Your instructions:
Output as a JSON list of strings, one string per line, the lines running from the line containing "coordinates (65, 474)." to the line containing "text: 93 is", both included, with blank lines omitted.

(Stored entries)

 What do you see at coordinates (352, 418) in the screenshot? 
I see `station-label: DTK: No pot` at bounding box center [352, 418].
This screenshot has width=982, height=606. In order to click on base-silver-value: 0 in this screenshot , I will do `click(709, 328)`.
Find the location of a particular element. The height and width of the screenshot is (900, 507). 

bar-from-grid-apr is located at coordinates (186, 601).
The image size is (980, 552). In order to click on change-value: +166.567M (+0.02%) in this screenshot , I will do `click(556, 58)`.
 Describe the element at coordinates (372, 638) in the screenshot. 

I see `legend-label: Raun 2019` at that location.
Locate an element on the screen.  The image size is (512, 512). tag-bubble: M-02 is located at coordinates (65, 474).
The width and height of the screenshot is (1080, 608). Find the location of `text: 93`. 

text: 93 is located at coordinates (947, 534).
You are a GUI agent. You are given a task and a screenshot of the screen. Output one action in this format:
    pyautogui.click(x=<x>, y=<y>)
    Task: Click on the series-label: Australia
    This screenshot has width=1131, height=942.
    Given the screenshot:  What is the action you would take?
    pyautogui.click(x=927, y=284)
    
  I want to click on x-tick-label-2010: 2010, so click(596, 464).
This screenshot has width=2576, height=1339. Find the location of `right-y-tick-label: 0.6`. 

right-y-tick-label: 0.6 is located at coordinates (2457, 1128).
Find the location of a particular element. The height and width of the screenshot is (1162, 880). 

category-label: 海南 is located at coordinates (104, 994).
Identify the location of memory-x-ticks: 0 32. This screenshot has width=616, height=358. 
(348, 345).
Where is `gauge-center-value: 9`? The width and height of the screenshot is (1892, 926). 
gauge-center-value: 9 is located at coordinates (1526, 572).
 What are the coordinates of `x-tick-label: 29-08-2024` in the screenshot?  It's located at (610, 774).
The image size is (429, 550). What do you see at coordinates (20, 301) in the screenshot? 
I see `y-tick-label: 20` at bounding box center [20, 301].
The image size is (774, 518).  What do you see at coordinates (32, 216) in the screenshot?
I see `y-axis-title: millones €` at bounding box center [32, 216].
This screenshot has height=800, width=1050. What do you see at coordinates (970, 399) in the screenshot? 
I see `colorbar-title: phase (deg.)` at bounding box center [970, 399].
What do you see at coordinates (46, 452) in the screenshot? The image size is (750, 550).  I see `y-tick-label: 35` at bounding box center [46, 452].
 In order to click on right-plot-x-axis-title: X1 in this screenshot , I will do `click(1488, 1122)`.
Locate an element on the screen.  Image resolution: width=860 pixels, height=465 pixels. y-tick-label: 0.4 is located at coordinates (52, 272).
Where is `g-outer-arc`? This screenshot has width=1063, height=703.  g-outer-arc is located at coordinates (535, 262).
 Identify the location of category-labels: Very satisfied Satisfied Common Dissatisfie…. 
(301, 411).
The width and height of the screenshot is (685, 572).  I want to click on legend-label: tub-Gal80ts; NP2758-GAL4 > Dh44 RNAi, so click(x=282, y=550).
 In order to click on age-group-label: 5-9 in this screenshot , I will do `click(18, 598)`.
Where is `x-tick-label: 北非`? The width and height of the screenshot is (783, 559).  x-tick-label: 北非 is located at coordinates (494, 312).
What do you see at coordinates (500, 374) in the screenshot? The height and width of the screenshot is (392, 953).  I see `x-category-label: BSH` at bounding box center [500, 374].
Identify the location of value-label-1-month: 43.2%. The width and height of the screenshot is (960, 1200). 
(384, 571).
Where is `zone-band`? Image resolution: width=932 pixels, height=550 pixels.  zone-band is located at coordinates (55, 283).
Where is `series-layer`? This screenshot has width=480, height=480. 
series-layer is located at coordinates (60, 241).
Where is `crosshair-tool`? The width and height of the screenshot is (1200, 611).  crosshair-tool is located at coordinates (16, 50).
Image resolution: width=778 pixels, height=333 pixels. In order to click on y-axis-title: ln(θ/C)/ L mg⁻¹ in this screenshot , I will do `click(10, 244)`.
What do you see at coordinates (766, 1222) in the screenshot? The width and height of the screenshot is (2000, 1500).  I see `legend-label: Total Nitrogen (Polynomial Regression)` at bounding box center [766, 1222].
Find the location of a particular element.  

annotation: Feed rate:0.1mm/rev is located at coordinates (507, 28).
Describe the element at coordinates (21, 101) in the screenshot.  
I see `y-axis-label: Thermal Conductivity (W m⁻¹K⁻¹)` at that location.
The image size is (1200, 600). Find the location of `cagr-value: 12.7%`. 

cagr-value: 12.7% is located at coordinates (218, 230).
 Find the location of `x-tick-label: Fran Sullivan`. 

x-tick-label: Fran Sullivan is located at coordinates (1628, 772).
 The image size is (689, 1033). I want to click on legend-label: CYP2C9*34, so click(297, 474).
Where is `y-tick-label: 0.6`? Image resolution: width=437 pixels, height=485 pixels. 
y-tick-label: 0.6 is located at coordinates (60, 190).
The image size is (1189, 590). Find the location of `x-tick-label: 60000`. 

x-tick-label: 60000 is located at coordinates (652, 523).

Exercise output:
[
  "Locate an element on the screen.  The image size is (512, 512). tag-bubble: M-02 is located at coordinates (65, 474).",
  "The width and height of the screenshot is (1080, 608). Find the location of `text: 93`. ",
  "text: 93 is located at coordinates (947, 534)."
]